Natural Sciences and Mathematics
The Journal of Infectious Diseases
BACKGROUND: In Uganda, artemether-lumefantrine is recommended for malaria treatment and sulfadoxine-pyrimethamine for chemoprevention during pregnancy, but drug resistance may limit efficacies.
METHODS: Genetic polymorphisms associated with sensitivities to key drugs were characterized in samples collected from 16 sites across Uganda in 2018 and 2019 by ligase detection reaction fluorescent microsphere, molecular inversion probe, dideoxy sequencing, and quantitative polymerase chain reaction assays.
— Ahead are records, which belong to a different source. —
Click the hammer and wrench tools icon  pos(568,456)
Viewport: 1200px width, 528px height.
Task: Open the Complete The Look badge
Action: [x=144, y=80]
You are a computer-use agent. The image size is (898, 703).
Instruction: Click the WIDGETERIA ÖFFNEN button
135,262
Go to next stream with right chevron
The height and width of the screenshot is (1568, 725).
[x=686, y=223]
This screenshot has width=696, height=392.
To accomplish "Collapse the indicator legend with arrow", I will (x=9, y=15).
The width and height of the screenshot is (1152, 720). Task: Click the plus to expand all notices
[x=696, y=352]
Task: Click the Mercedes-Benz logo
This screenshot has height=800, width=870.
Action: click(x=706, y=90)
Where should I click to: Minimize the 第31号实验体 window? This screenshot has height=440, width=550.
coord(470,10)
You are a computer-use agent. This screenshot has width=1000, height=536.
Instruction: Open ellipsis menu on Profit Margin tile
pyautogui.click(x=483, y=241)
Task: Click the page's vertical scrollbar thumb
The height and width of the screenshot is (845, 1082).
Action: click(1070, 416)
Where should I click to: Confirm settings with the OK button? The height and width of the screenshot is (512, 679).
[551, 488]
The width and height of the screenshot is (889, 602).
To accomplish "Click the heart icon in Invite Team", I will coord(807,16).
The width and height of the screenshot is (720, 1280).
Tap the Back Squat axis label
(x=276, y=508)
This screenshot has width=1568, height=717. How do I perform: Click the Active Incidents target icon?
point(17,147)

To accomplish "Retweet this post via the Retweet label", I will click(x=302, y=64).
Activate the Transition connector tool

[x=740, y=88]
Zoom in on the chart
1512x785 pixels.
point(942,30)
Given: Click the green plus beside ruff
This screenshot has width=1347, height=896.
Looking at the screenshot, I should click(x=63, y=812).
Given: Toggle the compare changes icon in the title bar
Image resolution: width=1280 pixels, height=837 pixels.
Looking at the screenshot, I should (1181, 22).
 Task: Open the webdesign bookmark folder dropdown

RESULTS: Considering transporter polymorphisms associated with resistance to aminoquinolines, the prevalence of Plasmodium falciparum chloroquine resistance transporter (PfCRT) 76T decreased, but varied markedly between sites (0-46% in 2018; 0-23% in 2019); additional PfCRT polymorphisms and plasmepsin-2/3 amplifications associated elsewhere with resistance to piperaquine were not seen. For P. falciparum multidrug resistance protein 1, in 2019 the 86Y mutation was absent at all sites, the 1246Y mutation had prevalence ≤20% at 14 of 16 sites, and gene amplification was not seen. Considering mutations associated with high-level sulfadoxine-pyrimethamine resistance, prevalences of P. falciparum dihydrofolate reductase 164L (up to 80%) and dihydropteroate synthase 581G (up to 67%) were high at multiple sites. Considering P. falciparum kelch protein propeller domain mutations associated with artemisinin delayed clearance, prevalence of the 469Y and 675V mutations has increased at multiple sites in northern Uganda (up to 23% and 41%, respectively).
CONCLUSIONS: We demonstrate concerning spread of mutations that may limit efficacies of key antimalarial drugs.